> TEXT BLOCK
* * * * * * *

It Wasn't Meant To Be Perfect is a book with other books within. A coming-of-age saga where a girl meets a shy boy, a folk 'n' roll road-travelogue, a tract of passionate resolve, a tale of a creative soul and her journey into unexpected limelight. It reads like a well-structured novel, at times joyous, occasionally steeped in pathos, yet always effortlessly funny and engaging.

Gaelynn Lea was born in 1984 with osteogenesis imperfecta. The genetic condition commonly known as brittle bones. Her limbs had fractured many times in the womb, and by the time she had arrived, they'd set in their broken fashion. Another aspect of her condition is being of small stature. Not the start one would necessarily anticipate, but her family, creative souls, worked within their slender financial means, whilst providing immense love and diligent care. Their daughter showed an aptitude for music, and an enterprising music teacher turned her initial limitations around by allowing Gaelynn Lea, perched in her wheelchair, to play a violin like a cello, which had been her pupil's initial instrument of choice, but the economies of scale had other ideas.

The book offers wonderful insights into a soul's fascination with and desire to make music, and this daughter of the town of Duluth, which also spawned Bob Dylan, never allowed the barriers placed before her because of her disability to impede her creative desires. Initially, she simply wished to learn her instrument, then to play, but her passion was fully ignited by her first experience of a live orchestra. Her innate ability initially drew the attention of Alan Sparhawk from the band Low, who gifted her a loop pedal and another small creative piece slotted into place. Then one day, like a bolt from nowhere, she wrote her first song, entering a new phase without quite realizing that she had.

The book has moments of utter amusement, wisdom, and callous despair. The scene of Gaelynn's tiny frame being carefully decanted into a rucksack whilst her older siblings planned a sweetshop trip illicitly is comedy gold. Her callous treatment by arrogant doctors, which almost cost her life, or a benefits officer's advice, intent on rescinding all of her Medicaid support after her change of circumstances since getting married, "Get divorced!" brings into sharp relief the casual cruelty meted out by the able-bodied world on those with disabilities.

* * * * * * *

> GIVEN INFORMATION
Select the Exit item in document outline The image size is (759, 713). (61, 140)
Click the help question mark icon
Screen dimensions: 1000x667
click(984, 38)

* * * * * * *

> WHAT IS BEING ASKED
Please continue the review of Gaelynn Lea's book from the point where it stops. The material was taken from a separate source.

> ANSWER FOR THE TASK
Happy in her status as a violin tutor, things changed drastically for her when, on the advice of a friend, she reluctantly entered and then won NPR's Tiny Desk competition in 2016. Her tales of life on the road as a wheelchair user are grim, and her gradual sense of advocacy for herself and others in her position becomes an inevitable development. She is disarmingly guileless. When approached to sing with Michael Stipe, she had no idea who he was, though she knew of REM. The same applied to Daniel Craig when she was asked to write the music for the 2024 Broadway production of Macbeth in which he played the lead. She simply took the job and completed the project to much-deserved acclaim.

Gaelynn Lea has pulled off the same feat Quentin Crisp did sixty years previously with his autobiography The Naked Civil Servant. Whereas Crisp exposed a gay world that few had any knowledge of, she allows her readers to experience up close and personal, hers as a creative, disabled woman. It is candid and completely lacking in self-pity, but illuminates aspects the able-bodied are privy to ignore, be that getting into a building or onto a stage, using a restroom, or being treated as an equal.

It Wasn't Meant To Be Perfect is an eloquent introduction to Gaelynn Lea's inner world. A funny, witty, and moving read, beautifully written and effortlessly engaging, I defy anyone who encounters it not to come away with a feeling of immense affection and a change in their assumptions about those classed as the disabled.

It will also, hopefully, widen the coterie of listeners for her exquisite music, her lilting voice, and her hauntingly beautiful songs.